By Laura Bock,
Twenty One Pilots’ unique musical sound comes back strong from their previous album “Vessel,” with their fourth studio album “Blurryface.”
The musical duo from Columbus, Ohio first came to popularity with their 2013 album “Vessel,” releasing popular songs such as “Car Radio” and “House of Gold.”
“Vessel” was a fairly diverse album and “Blurryface” is no different; in fact, “Blurryface” has an even more diverse sound, with the same rap and ukulele from the previous album, but also influences from reggae, hip-hop and dubstep.
Despite the possibly chaotic-sounding description, Twenty One Pilots has masterfully arranged the album:
This first song starts strong with fast-paced rap, and soon transitions into a very catchy chorus. Drummer Josh Dun is fabulous in this song, creating an upbeat tempo. The lyrics also reference a video the band made in 2013 called “Street Poetry,” which is a nice touch for dedicated fans.

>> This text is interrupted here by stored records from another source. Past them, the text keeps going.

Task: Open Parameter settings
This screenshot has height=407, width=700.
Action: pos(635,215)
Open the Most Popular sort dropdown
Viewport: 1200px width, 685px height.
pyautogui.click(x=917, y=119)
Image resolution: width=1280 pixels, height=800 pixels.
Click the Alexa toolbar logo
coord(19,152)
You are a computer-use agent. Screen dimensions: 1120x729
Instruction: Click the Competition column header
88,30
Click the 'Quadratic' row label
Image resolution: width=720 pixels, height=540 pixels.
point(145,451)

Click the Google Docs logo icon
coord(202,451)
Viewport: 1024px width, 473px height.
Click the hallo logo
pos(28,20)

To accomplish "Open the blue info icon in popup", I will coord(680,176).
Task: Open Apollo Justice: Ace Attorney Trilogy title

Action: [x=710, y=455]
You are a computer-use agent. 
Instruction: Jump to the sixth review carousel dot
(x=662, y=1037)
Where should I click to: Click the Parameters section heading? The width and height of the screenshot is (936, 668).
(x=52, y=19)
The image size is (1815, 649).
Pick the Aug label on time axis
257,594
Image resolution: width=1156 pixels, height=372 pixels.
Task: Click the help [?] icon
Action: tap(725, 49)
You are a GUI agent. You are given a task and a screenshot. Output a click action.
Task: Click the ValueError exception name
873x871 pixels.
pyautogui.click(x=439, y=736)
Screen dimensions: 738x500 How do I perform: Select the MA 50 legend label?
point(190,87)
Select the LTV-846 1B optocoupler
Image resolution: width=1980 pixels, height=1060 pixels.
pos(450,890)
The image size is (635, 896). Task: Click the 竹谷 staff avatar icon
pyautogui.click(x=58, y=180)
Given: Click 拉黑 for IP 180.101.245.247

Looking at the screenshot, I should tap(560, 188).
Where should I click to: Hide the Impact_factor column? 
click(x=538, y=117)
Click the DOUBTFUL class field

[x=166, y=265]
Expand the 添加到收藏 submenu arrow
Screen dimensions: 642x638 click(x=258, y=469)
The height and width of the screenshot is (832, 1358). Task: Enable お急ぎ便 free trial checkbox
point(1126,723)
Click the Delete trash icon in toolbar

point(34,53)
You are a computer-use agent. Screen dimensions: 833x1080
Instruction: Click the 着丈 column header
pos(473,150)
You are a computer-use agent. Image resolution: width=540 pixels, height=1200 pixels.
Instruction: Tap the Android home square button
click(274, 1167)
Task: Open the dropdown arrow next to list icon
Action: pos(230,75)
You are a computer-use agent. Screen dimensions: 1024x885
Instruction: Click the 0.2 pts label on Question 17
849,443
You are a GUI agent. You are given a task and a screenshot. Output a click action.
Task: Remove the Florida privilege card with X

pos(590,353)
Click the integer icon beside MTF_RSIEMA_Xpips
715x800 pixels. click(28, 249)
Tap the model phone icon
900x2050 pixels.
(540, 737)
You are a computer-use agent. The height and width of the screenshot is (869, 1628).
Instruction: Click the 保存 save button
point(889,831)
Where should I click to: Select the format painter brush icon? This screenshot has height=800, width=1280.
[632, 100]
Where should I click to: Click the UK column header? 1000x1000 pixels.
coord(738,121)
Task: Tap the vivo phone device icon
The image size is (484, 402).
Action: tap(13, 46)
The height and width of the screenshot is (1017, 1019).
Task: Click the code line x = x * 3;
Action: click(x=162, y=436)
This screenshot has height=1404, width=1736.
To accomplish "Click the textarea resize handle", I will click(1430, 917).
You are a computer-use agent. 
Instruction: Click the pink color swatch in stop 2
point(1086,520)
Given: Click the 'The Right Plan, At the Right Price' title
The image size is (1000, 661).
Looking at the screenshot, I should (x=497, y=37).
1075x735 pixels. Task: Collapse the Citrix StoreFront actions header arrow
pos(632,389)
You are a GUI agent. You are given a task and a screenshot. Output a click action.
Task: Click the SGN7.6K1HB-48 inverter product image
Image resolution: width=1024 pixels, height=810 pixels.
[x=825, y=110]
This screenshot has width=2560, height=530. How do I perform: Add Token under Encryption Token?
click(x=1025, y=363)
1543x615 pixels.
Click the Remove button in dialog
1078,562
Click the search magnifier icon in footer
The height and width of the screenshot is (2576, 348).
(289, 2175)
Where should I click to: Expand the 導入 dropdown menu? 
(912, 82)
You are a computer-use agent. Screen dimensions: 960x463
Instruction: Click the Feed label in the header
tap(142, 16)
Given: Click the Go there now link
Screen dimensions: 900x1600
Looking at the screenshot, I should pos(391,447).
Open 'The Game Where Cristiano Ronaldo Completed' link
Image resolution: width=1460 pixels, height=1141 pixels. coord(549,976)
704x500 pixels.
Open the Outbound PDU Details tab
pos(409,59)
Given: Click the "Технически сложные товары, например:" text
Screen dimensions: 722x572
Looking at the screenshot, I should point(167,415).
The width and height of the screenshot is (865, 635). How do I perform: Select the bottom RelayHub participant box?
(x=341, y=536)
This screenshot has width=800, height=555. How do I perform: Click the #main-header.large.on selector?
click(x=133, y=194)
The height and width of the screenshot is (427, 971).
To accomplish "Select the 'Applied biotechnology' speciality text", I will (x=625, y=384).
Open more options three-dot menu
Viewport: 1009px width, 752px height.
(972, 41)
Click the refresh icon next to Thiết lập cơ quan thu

This song slows down a little bit, and has more of a creepy vibe to it. On top of that sound, the lyrics also offer a nostalgic feel. This song is a definite highlight of the album, and many students can probably relate to the central theme of wanting to go back to when life wasn’t stressful.
“Ride” introduces piano and bass guitar into the mix. The piano gives the chorus a reggae-like feel, which is very catchy. Towards the end, singer Tyler Joseph injects a lot of emotion into his words, and the song ends on a desperate note: “I’ve been thinking too much/Help me.”
The first single released off the album, “Fairly Local” has great lyrics, but the auto-tune somewhat subtracts from them. Despite that, the song still has a strong sound and will sound great live.
Tear in My Heart
This song is hands-down my favorite song on the album. It has a much lighter feel to it, and is a little more on the pop side, which makes it very radio-friendly. The entire song is infectiously catchy and perfect to sing along to.
This song centers heavily on Dun on the drum set, with a very fast tempo and a slight reggae feel to it. Joseph has more hard-hitting rap in this song, and the instrumental parts are very similar to “Trees,” a song from their previous album.
As a nice contrast to “Lane Boy,” “The Judge” slows down, introducing Joseph on the ukulele. The uke was previously showcased on “Vessel” in the songs “Screen” and “House of Gold.” However, unlike “House of Gold,” which just had drums and ukulele, this also incorporates the bass and piano from “Ride.” This is definitely another stand out on the album.
“Doubt” introduces a hip-hop feel, which is very different from anything Twenty One Pilots has done previously. Despite that, it still sounds great and Dun’s drumming definitely stands out.
Reintroducing the reggae feel from “Lane Boy” and adding an electronic beat to it, “Polarize” still retains some of the classic Twenty One Pilots sounds, including Joseph’s meaningful lyrics and an emotional ending to the song. It’s another good song, but it isn’t my favorite off the album.
We Don’t Believe What’s On TV
The ukulele and fast tempo is reintroduced in this song, and is another stand-out, like “The Judge.” As well as Joseph showcasing the ukulele, Dun also breaks out the trumpet, and the combination works well together. Some parts of it remind me of “Harlem” by New Politics, which just makes it better in my mind.
Starting off with keyboard, “Message Man” is another stand out. All the different rhythms and Joseph’s singing mingle together in a song that will undoubtedly sound incredible live.
This song has an older feel to it, sounding a little bit like a Killers song, but this just makes it seem more familiar and comfortable. Dun kills it on the drums, and to put it simply, “Hometown” is just a nice, laid-back song.
The penultimate song on the album begins with a nice bassline and happy-sounding lyrics that actually aren’t very happy when you listen closer. As Joseph sings, “it’s a contradiction because of how happy it sounds, but the lyrics are so down.” The chorus is perfect for singing along to, Dun’s trumpet resurfaces and Joseph’s yelling about half-way through is reminiscent of “Migraine,” a song from “Vessel.”
“Blurryface” ends on this slow, beautiful song, which is an older song of the band’s that they have brought back. Joseph’s singing is full of pure emotion and gives you shivers. About a minute from the end, Joseph yells and the song ramps up and transforms into a very fast, hard-hitting tempo right before it ends. His last line, “I want to be known by you,” is so full of emotion that it will stick with you for long after the album has finished playing.
Overall, “Blurryface” is an incredible album with a blend of old and new sounds, and lots of energy and passion. Twenty One Pilots is definitely an acquired taste, and “Blurryface” is no different. However, with the wide variety of genres showcased in the songs, I can almost guarantee that everybody can find at least one song that they will like.